* INFORMATION PROVIDED *
* * * * * * *
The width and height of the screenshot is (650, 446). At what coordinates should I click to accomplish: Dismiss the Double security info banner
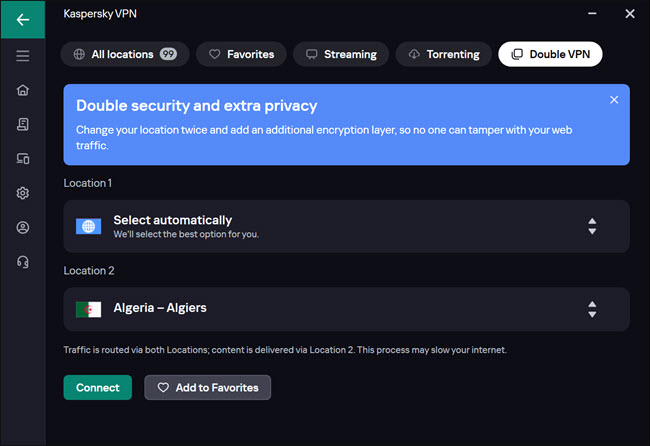[x=614, y=100]
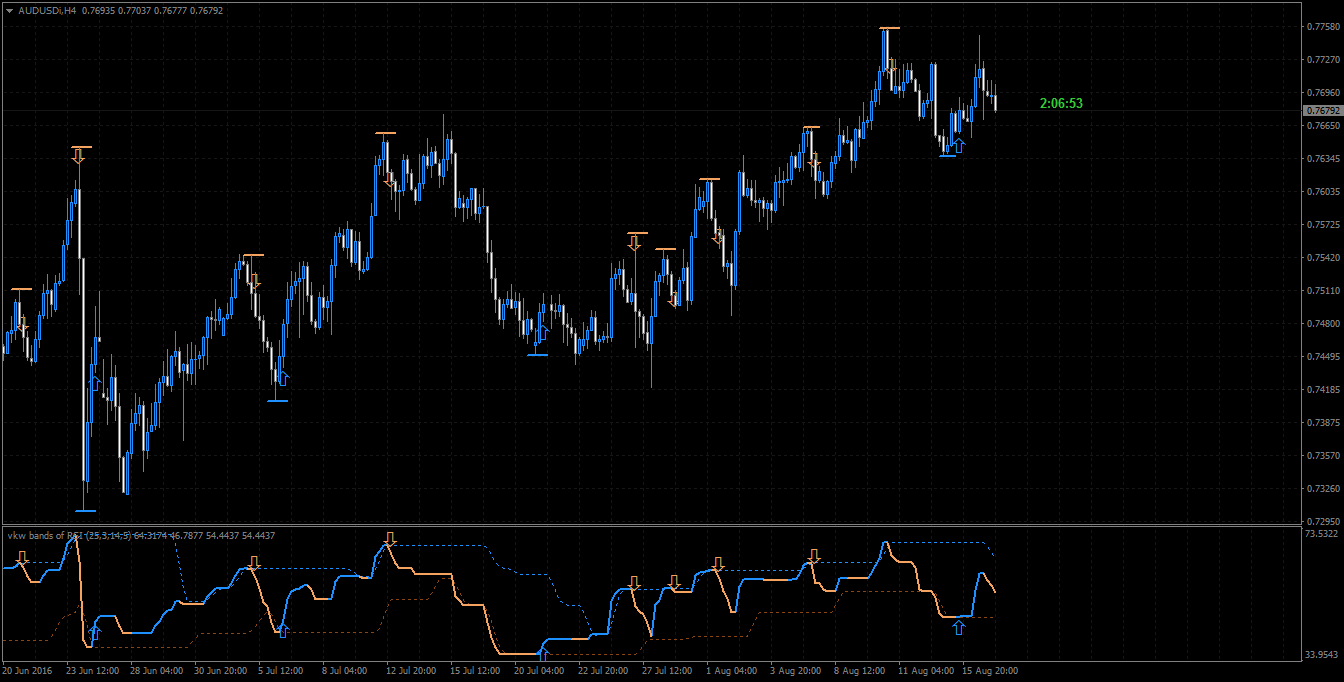The height and width of the screenshot is (682, 1344).
Task: Click the 0.77580 level on the price scale
Action: point(1323,27)
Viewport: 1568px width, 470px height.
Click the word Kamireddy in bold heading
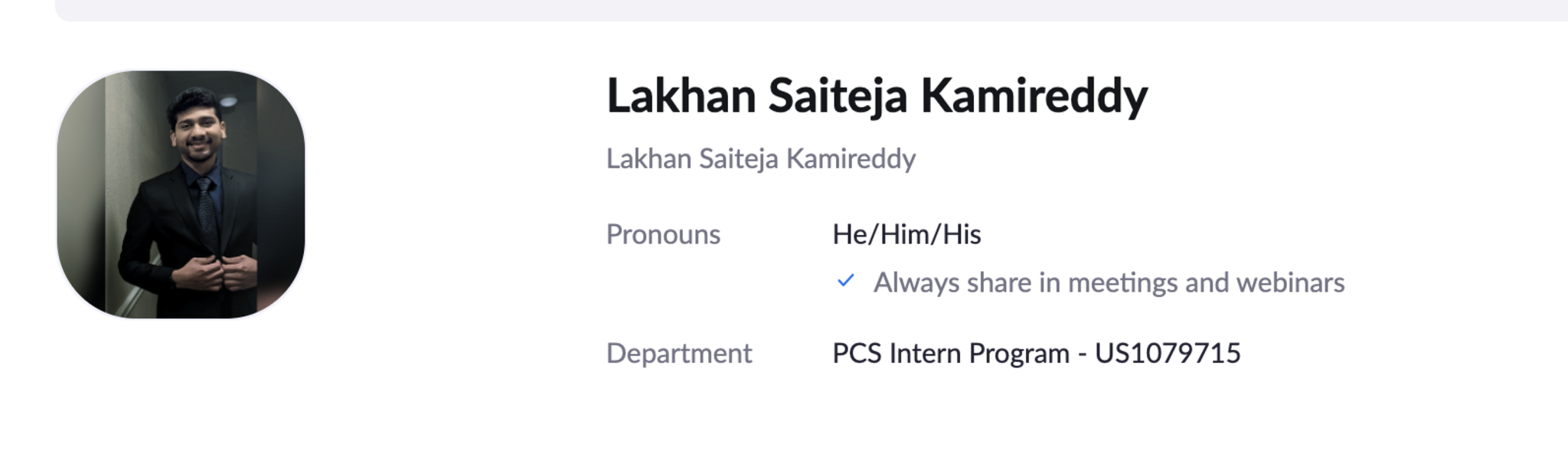pyautogui.click(x=1034, y=96)
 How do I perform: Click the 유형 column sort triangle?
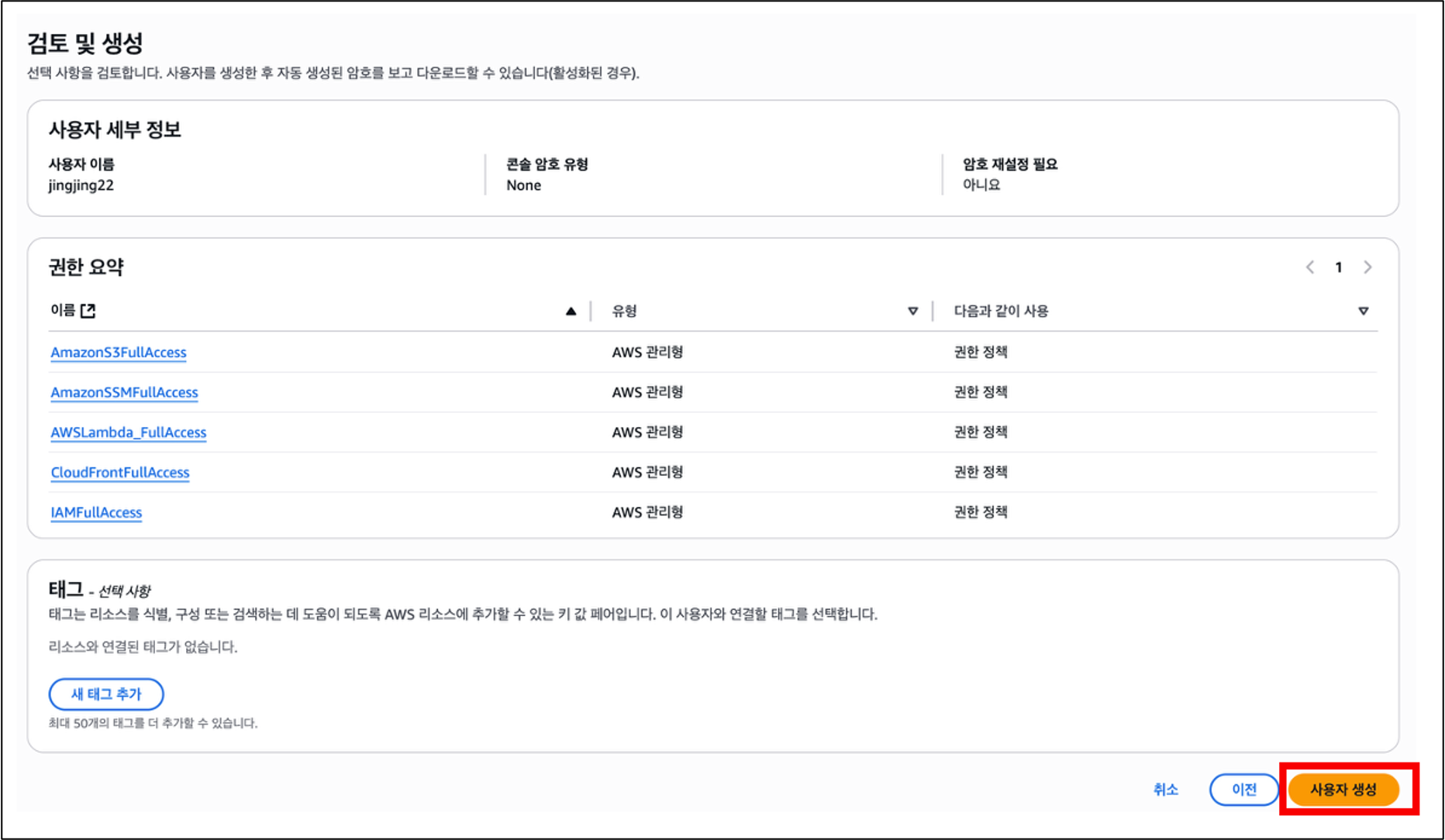pos(912,311)
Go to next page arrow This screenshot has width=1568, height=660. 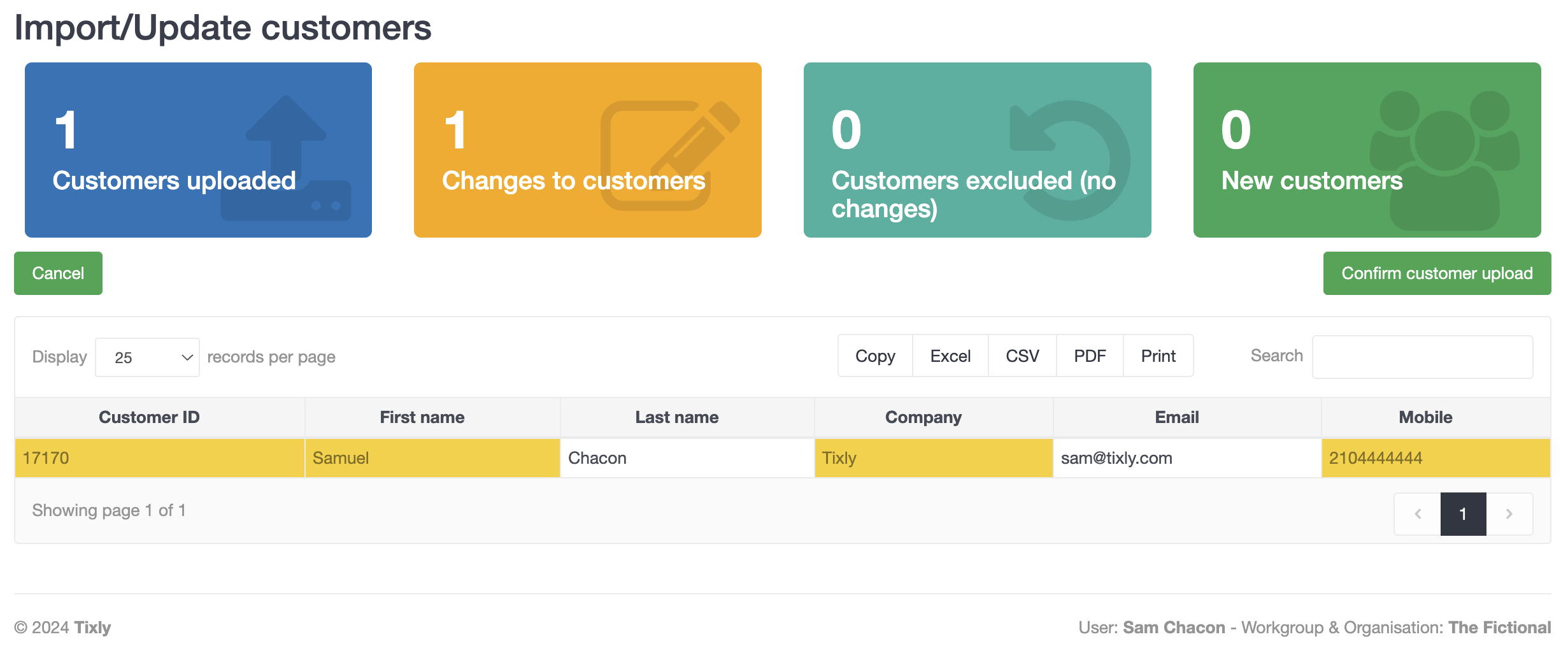click(x=1509, y=513)
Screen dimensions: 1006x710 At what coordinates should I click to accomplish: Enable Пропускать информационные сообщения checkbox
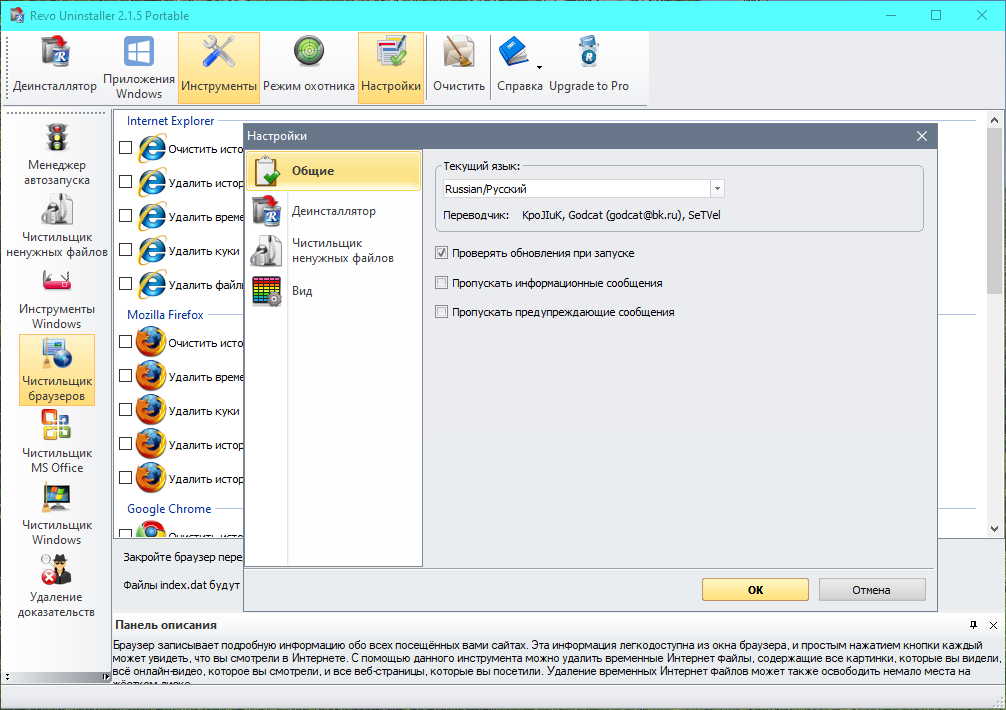click(x=442, y=283)
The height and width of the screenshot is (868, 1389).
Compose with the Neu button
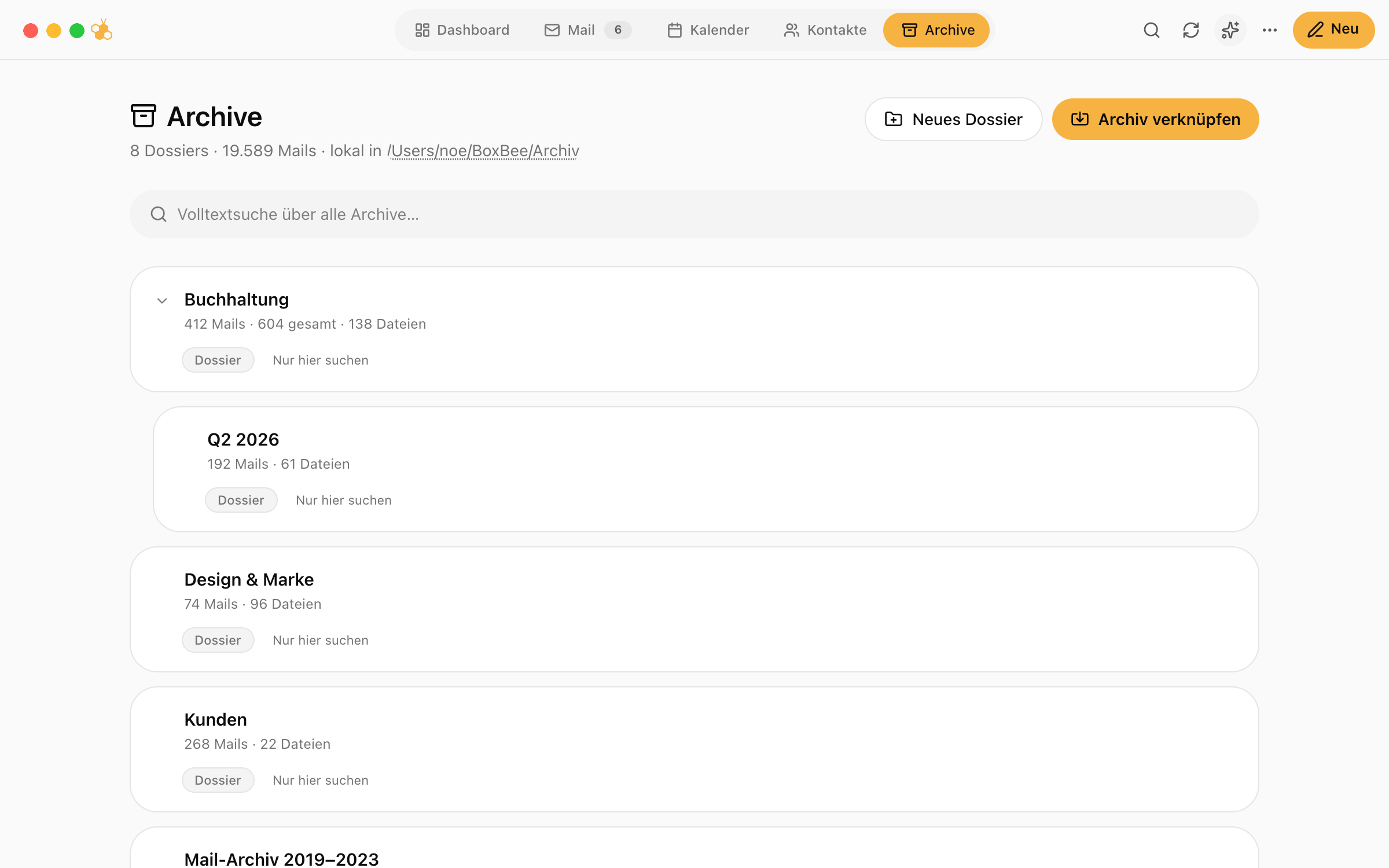click(x=1333, y=30)
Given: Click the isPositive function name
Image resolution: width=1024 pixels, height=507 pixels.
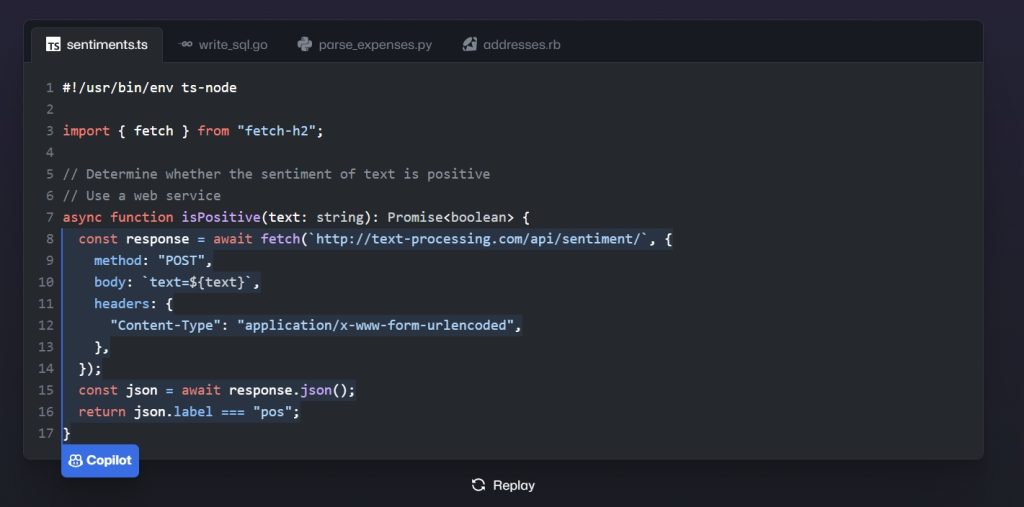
* * * * * * *
* YOUR GOAL *
Copy out the items from the start through the line containing "Action: point(1323,27)", leaving the pictures out of your answer.

* PROBLEM SOLUTION *
The width and height of the screenshot is (650, 446). At what coordinates should I click to accomplish: Dismiss the Double security info banner
[x=614, y=100]
The height and width of the screenshot is (682, 1344).
Task: Click the 0.77580 level on the price scale
Action: point(1323,27)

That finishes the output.